- Your task: The job is to output exactly the lines that run from the start of the entries through the line containing "admin (355, 305)", pictures omitted.

- Information supplied:

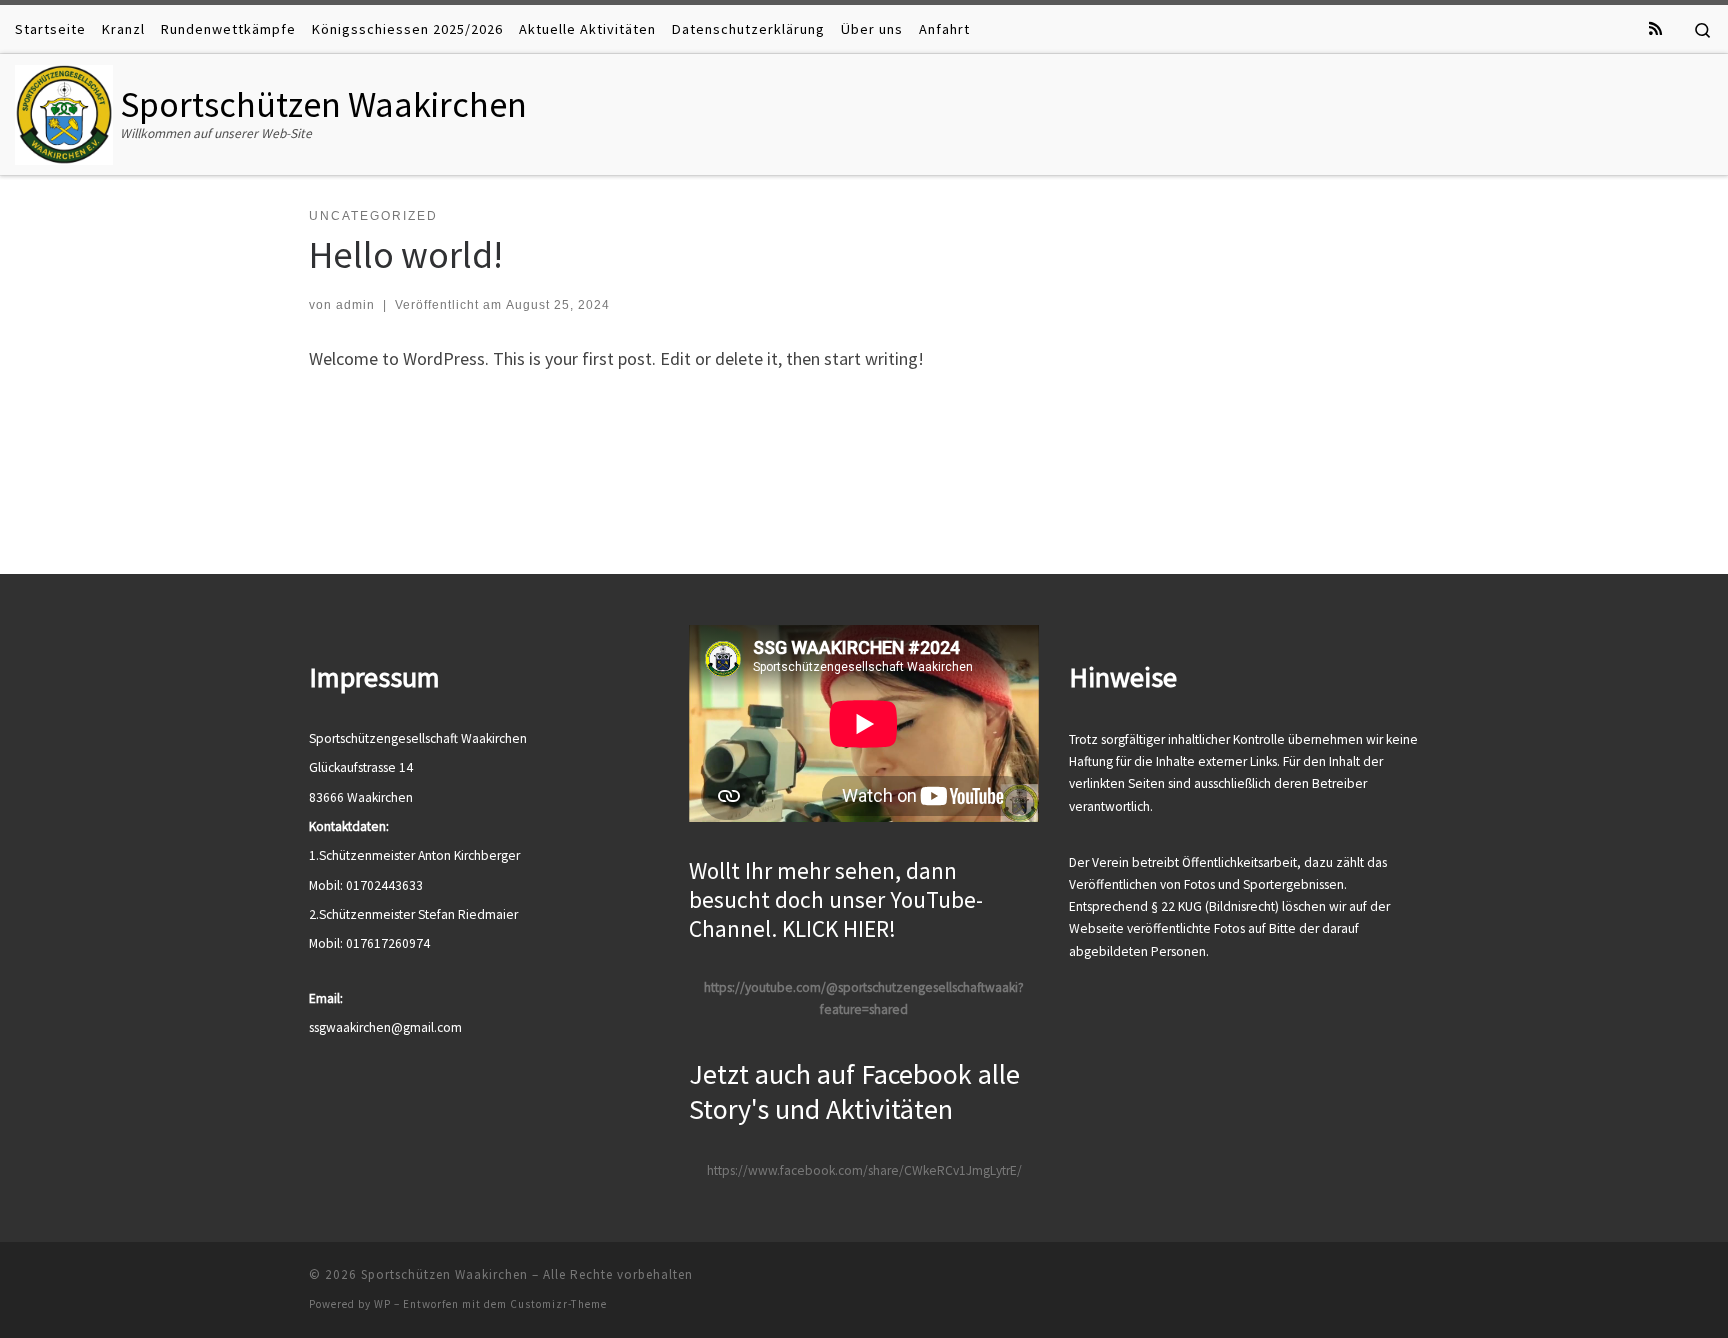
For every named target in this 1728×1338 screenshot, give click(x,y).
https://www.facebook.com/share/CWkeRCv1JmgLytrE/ (864, 1170)
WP (382, 1304)
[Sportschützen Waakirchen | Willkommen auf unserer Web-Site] (64, 110)
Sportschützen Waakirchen (444, 1274)
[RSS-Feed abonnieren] (1655, 28)
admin (355, 305)
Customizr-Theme (558, 1304)
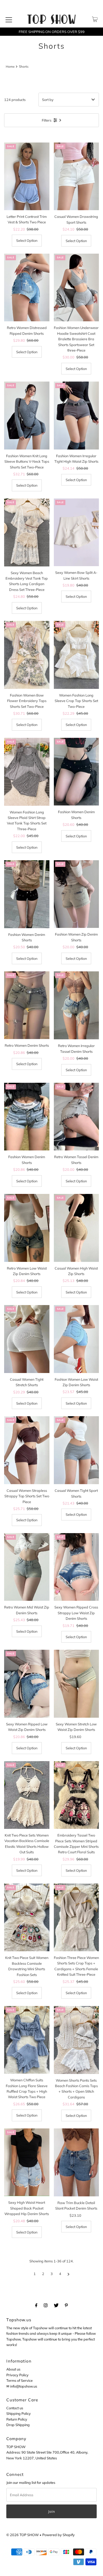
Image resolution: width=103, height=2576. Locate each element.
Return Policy (16, 2419)
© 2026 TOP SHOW (22, 2535)
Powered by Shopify (58, 2535)
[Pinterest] (66, 2305)
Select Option (26, 240)
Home (10, 66)
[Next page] (68, 2274)
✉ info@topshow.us (21, 2386)
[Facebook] (36, 2305)
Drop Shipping (18, 2424)
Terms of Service (19, 2380)
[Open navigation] (8, 19)
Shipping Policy (18, 2413)
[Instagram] (46, 2305)
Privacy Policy (17, 2375)
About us (13, 2369)
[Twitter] (56, 2305)
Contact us (14, 2408)
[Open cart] (95, 19)
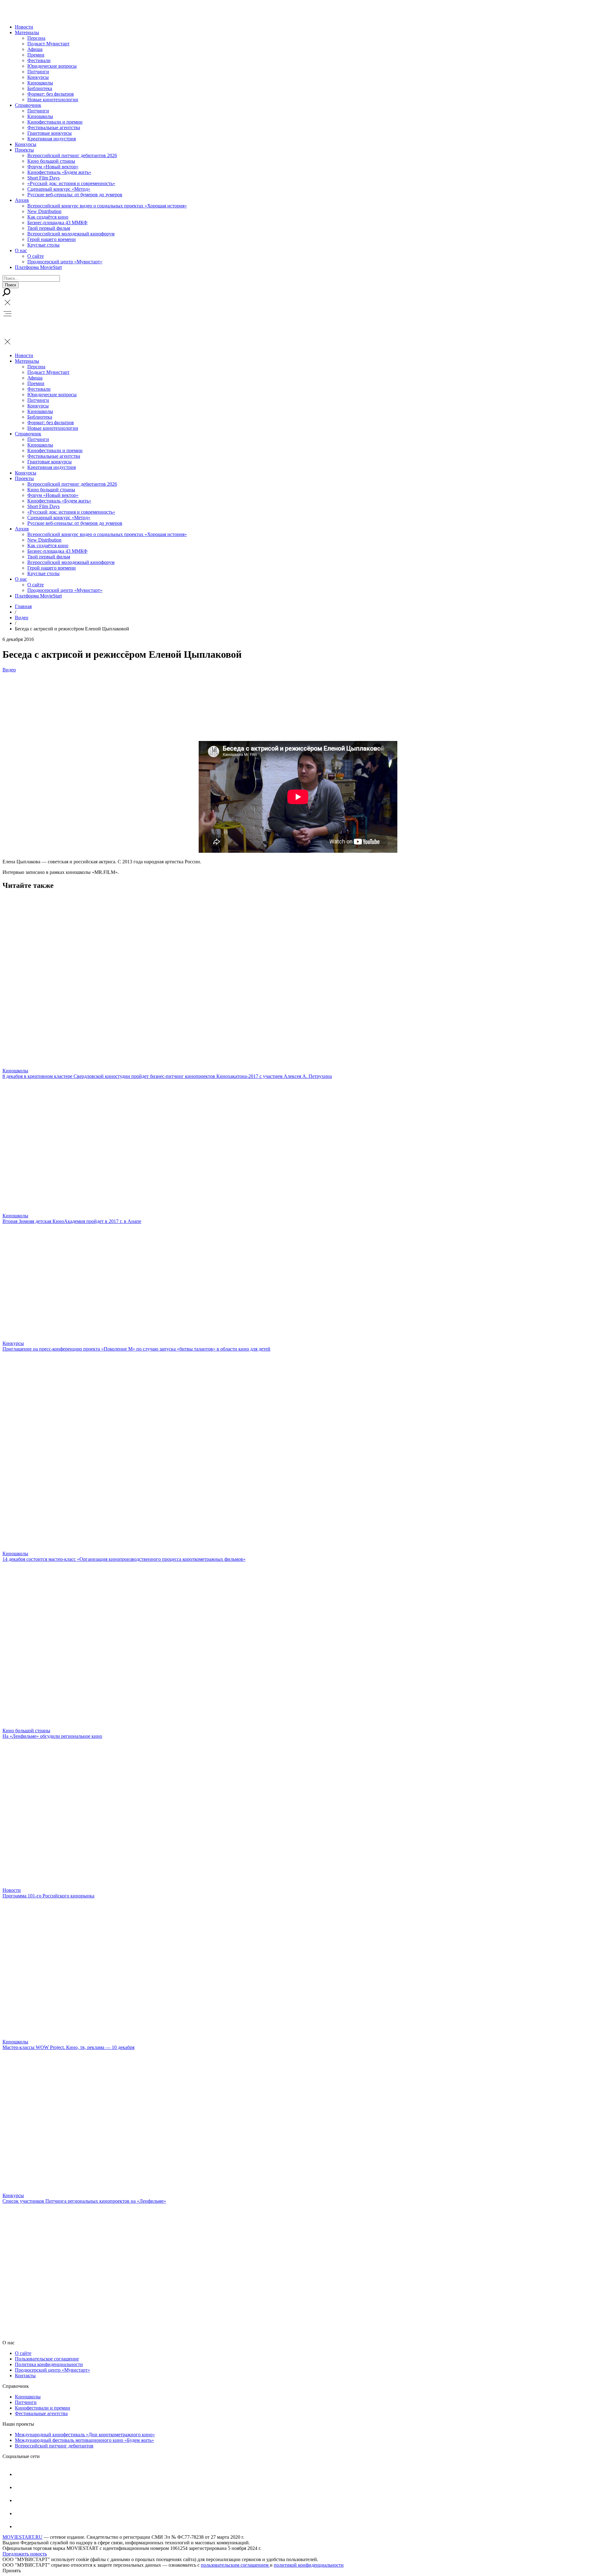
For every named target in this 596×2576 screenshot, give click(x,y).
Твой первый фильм (48, 228)
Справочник (28, 105)
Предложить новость (24, 2553)
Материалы (27, 32)
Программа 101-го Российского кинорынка (48, 1895)
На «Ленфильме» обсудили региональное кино (52, 1736)
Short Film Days (43, 177)
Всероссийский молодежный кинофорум (71, 233)
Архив (22, 200)
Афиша (35, 49)
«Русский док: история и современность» (71, 183)
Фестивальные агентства (53, 127)
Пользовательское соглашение (47, 2358)
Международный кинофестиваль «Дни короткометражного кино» (85, 2434)
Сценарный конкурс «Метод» (58, 189)
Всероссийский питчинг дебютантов (54, 2445)
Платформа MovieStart (38, 267)
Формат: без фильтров (50, 94)
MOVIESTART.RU (22, 2537)
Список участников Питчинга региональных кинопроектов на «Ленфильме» (84, 2201)
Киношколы (40, 82)
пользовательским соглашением (235, 2565)
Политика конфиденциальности (49, 2364)
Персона (36, 38)
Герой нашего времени (51, 239)
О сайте (35, 256)
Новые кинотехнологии (52, 99)
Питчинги (38, 71)
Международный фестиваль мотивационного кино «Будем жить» (84, 2440)
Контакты (25, 2375)
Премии (35, 54)
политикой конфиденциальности (309, 2565)
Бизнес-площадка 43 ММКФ (57, 222)
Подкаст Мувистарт (48, 43)
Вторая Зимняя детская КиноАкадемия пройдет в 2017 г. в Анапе (71, 1221)
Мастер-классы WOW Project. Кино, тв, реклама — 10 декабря (68, 2047)
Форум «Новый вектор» (53, 166)
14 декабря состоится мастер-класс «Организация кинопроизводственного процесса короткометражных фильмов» (124, 1559)
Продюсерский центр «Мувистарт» (64, 261)
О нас (21, 250)
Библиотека (39, 88)
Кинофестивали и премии (55, 122)
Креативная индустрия (51, 138)
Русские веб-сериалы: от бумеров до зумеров (74, 194)
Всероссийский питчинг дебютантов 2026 (72, 155)
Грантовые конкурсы (49, 133)
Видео (21, 617)
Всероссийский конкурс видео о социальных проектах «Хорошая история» (107, 205)
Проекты (24, 149)
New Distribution (44, 211)
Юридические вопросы (52, 66)
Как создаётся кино (47, 217)
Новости (24, 27)
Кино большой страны (51, 161)
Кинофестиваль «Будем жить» (59, 172)
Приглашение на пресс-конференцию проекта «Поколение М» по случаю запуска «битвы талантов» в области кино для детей (136, 1349)
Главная (23, 606)
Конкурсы (38, 77)
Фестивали (39, 60)
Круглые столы (43, 245)
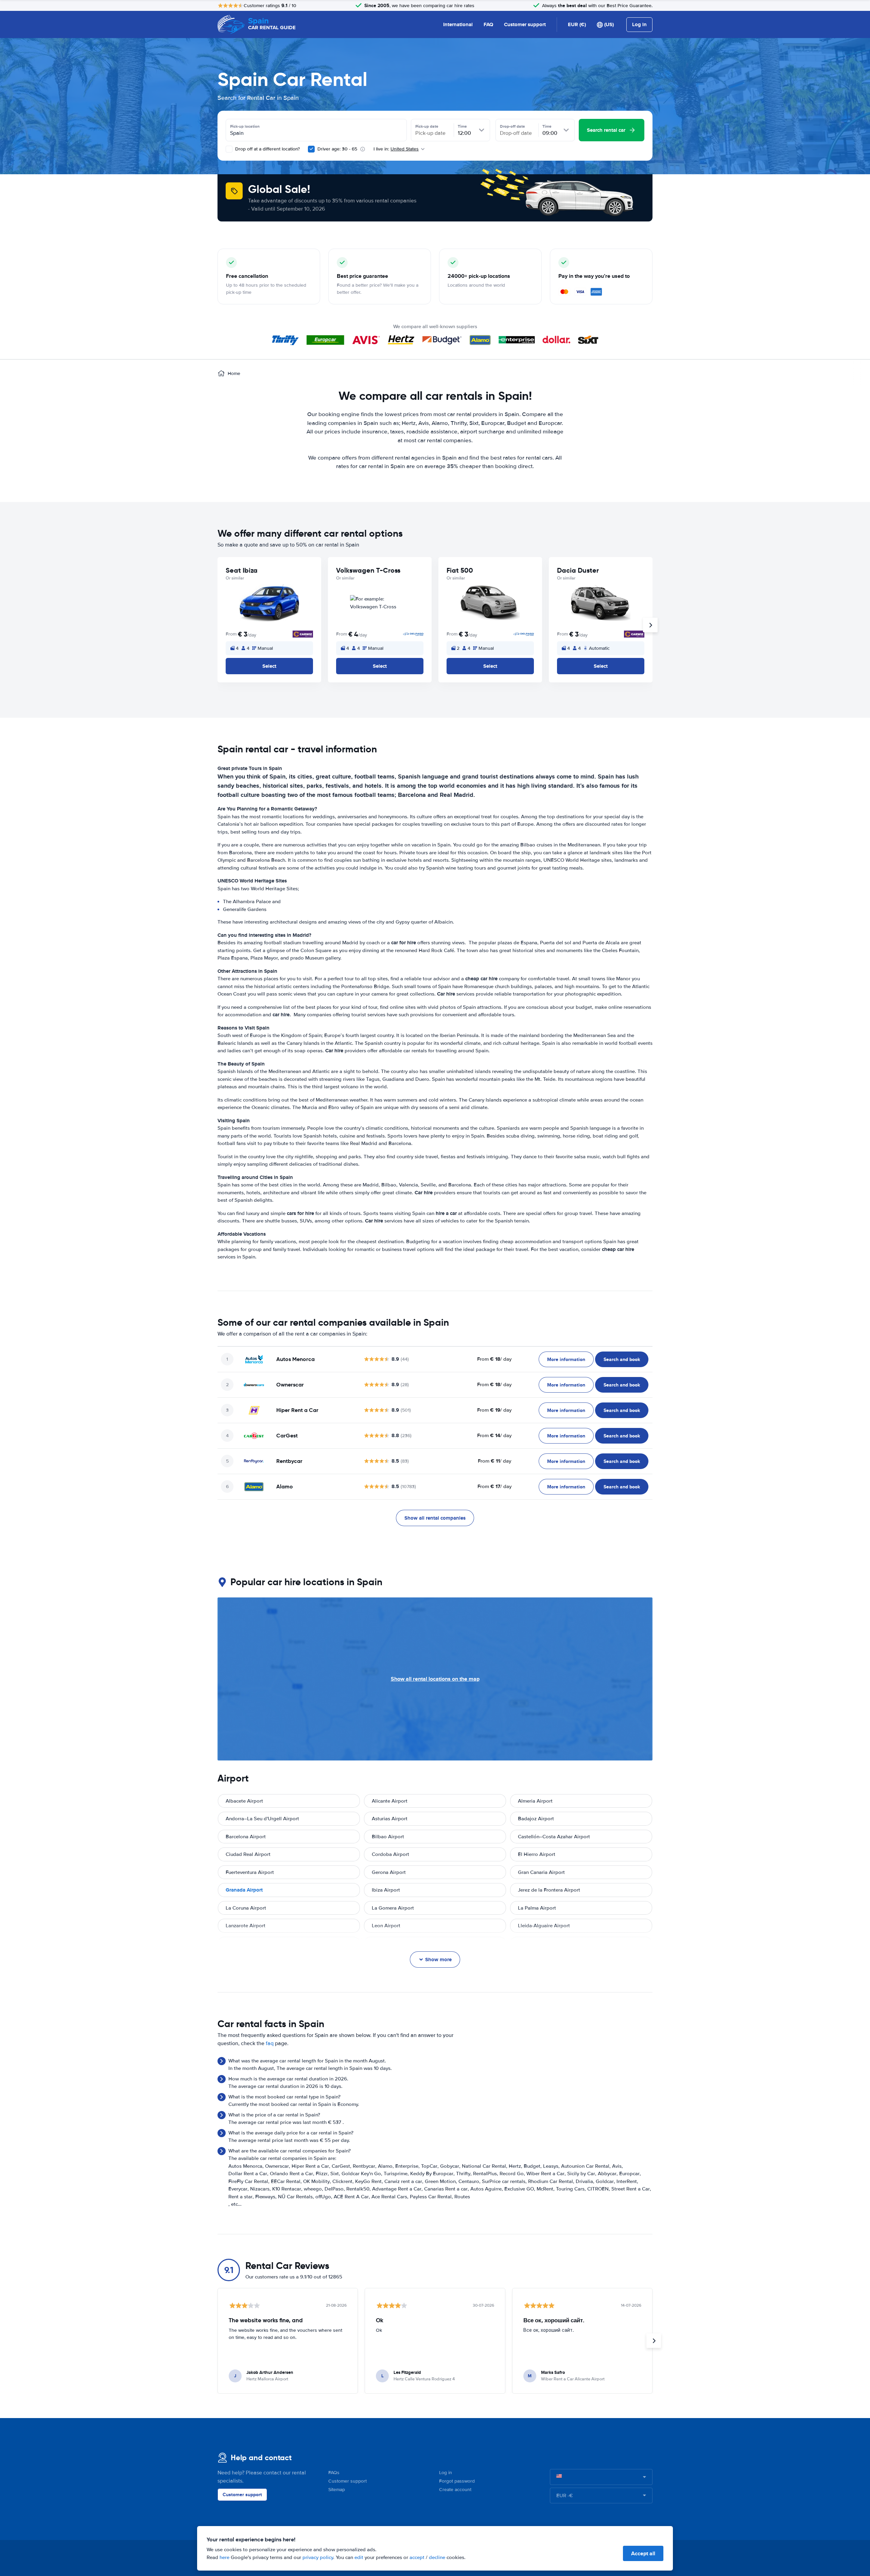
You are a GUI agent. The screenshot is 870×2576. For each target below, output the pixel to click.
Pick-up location (245, 126)
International (458, 24)
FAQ (488, 24)
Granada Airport (244, 1890)
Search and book (622, 1359)
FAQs (334, 2472)
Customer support (525, 24)
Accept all (643, 2553)
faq (270, 2043)
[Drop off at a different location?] (229, 149)
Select (269, 666)
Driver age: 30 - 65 (337, 149)
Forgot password (457, 2481)
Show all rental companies (435, 1518)
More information (566, 1359)
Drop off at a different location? (266, 149)
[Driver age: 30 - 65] (311, 149)
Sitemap (336, 2489)
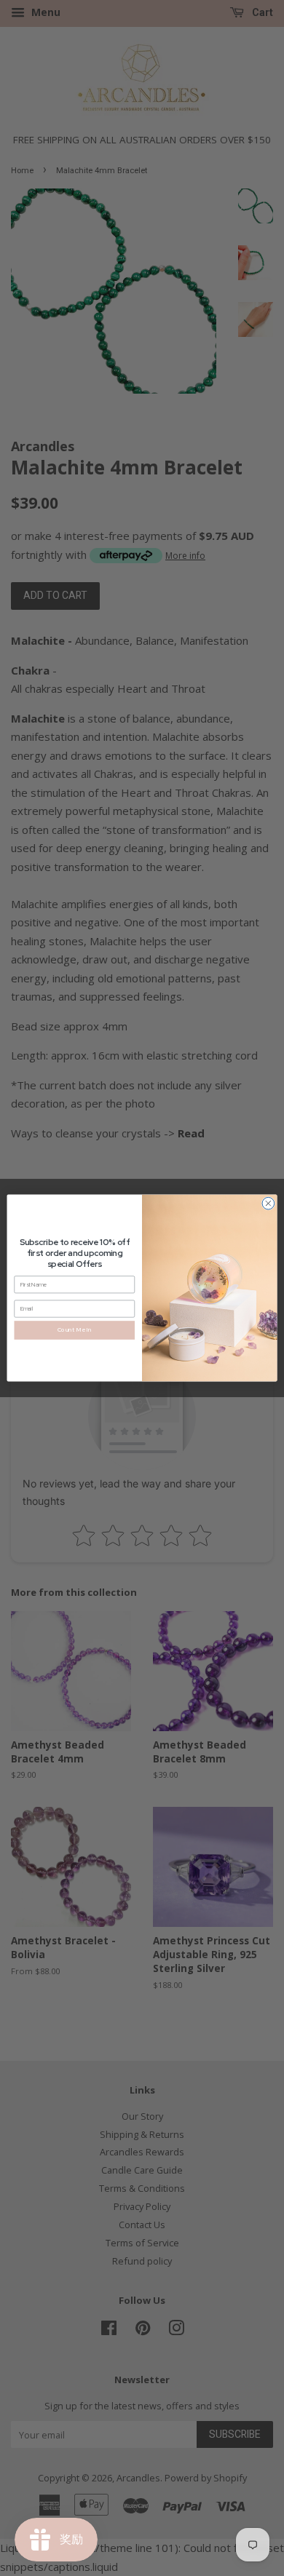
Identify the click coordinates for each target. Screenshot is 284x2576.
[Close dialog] (268, 1203)
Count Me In (75, 1330)
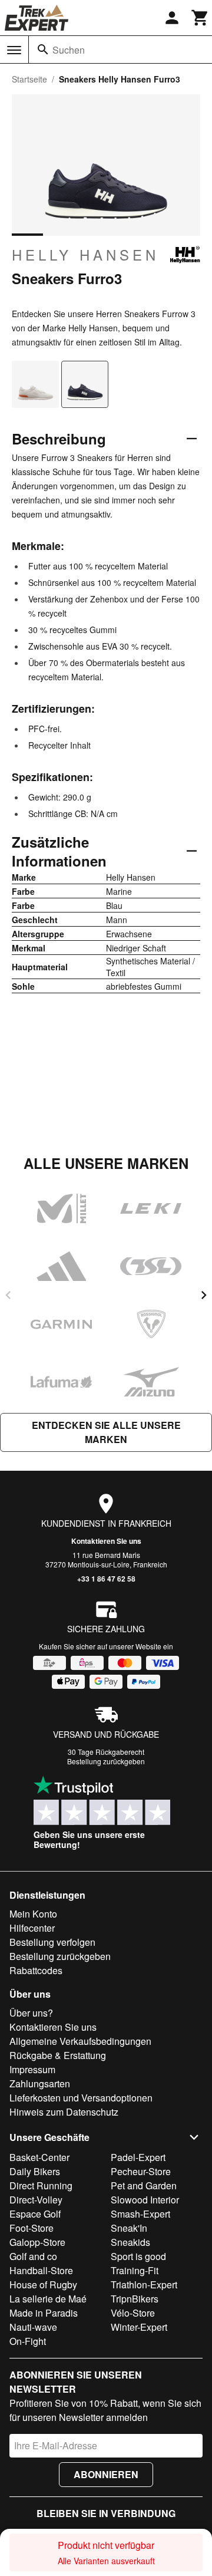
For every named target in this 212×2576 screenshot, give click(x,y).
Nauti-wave (33, 2327)
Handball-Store (41, 2270)
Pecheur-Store (141, 2171)
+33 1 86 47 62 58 (106, 1578)
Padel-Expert (138, 2157)
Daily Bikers (34, 2171)
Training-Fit (134, 2270)
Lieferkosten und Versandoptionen (81, 2097)
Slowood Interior (145, 2199)
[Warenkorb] (200, 17)
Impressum (32, 2069)
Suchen (68, 50)
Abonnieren (106, 2474)
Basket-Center (39, 2157)
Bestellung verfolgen (52, 1942)
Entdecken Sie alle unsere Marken (106, 1432)
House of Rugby (43, 2284)
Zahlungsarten (39, 2083)
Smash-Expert (140, 2214)
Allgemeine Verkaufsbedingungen (80, 2041)
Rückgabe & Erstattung (57, 2055)
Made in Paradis (43, 2313)
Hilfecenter (32, 1928)
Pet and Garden (144, 2185)
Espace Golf (35, 2214)
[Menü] (14, 50)
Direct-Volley (35, 2199)
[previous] (8, 1295)
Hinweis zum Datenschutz (63, 2112)
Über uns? (31, 2013)
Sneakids (130, 2242)
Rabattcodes (35, 1970)
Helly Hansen (85, 254)
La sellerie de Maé (48, 2298)
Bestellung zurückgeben (106, 1761)
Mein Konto (33, 1914)
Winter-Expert (139, 2327)
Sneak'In (129, 2228)
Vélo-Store (133, 2313)
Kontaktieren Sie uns (106, 1541)
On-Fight (27, 2341)
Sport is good (138, 2256)
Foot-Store (31, 2228)
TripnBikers (134, 2298)
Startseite (29, 79)
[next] (204, 1295)
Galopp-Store (37, 2242)
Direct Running (40, 2185)
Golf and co (33, 2256)
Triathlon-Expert (144, 2284)
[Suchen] (43, 49)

- Answer box:
For every named target in this 1728×1338 screenshot, give click(x,y).
https://www.facebook.com/share/CWkeRCv1JmgLytrE/ (864, 1170)
WP (382, 1304)
[Sportschützen Waakirchen | Willkommen auf unserer Web-Site] (64, 110)
Sportschützen Waakirchen (444, 1274)
[RSS-Feed abonnieren] (1655, 28)
admin (355, 305)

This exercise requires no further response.